What to produce> In the Emetrol text, rewrite the part from "Distribution. When administered" to "hydroxylation and N-dealkylation.", changing "plasma" to "serum".

Top of Supplied passage

Emetrol (domperidone) is a dopamine antagonist with antiemetic properties. It has an antiemetic effect, calms hiccups and eliminates nausea in some cases. The action is due to blockade of central dopamine receptors. Due to this, inhibitory effect of dopamine on motor function of the gastrointestinal tract is eliminated and evacuatory and motility activity of the stomach is increased.
Emetrol is rapidly absorbed when taken orally on an empty stomach; maximum plasma concentration (Cmax) is reached after 60 minutes. The low bioavailability of oral domperidone (approximately 15%) is due to extensive first-pass metabolism in the intestinal wall and in the liver. Although in healthy subjects the bioavailability of domperidone is increased when taken after meals, patients with gastrointestinal complaints should take domperidone 15-30 minutes before meals. Decreased gastric acidity decreases the absorption of Domperidone. If the drug is taken orally after the meal, maximum absorption is slightly delayed and the area under the pharmacokinetic curve <> (AUC) is slightly increased.
Distribution. When administered orally, domperidone does not accumulate and does not induce its own metabolism; the maximum plasma level after 90 minutes (21 ng / ml) after two weeks of 30 mg per day was almost the same as after the first dose (18 ng / ml). Domperidone is 91-93% bound to plasma proteins. Distribution studies of domperidone conducted on animals using the preparation emetrol, labeled with radioactive isotope, showed its significant distribution in tissues, but low concentration in the brain. In animals, small amounts of the drug penetrate through the placenta.
Metabolism. Emetrol is rapidly and extensively metabolized in the liver by hydroxylation and N-dealkylation.

Bottom of Supplied passage
Top of Data provided

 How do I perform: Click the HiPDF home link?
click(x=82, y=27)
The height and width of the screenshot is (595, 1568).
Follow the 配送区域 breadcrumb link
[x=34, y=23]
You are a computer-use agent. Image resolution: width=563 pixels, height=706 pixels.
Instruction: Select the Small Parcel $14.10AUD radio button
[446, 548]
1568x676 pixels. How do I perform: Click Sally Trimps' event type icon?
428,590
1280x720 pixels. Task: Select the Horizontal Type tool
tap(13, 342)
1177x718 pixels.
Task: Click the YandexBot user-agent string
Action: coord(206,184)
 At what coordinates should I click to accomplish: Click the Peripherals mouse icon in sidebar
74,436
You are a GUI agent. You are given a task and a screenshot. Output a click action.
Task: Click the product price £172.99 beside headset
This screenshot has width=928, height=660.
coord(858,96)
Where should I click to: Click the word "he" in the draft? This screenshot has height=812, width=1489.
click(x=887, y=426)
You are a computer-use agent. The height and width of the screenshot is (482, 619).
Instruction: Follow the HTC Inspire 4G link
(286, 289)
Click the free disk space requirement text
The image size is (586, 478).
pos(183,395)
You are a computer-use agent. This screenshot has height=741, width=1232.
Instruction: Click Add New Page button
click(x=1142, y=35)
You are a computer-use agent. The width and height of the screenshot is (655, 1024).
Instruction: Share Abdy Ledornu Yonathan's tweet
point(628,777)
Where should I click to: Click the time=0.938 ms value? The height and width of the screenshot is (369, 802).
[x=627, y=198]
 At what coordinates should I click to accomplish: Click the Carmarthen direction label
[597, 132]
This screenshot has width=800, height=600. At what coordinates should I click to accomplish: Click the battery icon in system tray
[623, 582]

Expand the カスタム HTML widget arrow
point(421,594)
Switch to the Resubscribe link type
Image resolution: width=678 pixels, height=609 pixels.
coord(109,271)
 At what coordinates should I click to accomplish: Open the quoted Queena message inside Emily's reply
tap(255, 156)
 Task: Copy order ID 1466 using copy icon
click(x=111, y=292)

Bottom of Data provided

Solution to this exercise>
Distribution. When administered orally, domperidone does not accumulate and does not induce its own metabolism; the maximum serum level after 90 minutes (21 ng / ml) after two weeks of 30 mg per day was almost the same as after the first dose (18 ng / ml). Domperidone is 91-93% bound to serum proteins. Distribution studies of domperidone conducted on animals using the preparation emetrol, labeled with radioactive isotope, showed its significant distribution in tissues, but low concentration in the brain. In animals, small amounts of the drug penetrate through the placenta.
Metabolism. Emetrol is rapidly and extensively metabolized in the liver by hydroxylation and N-dealkylation.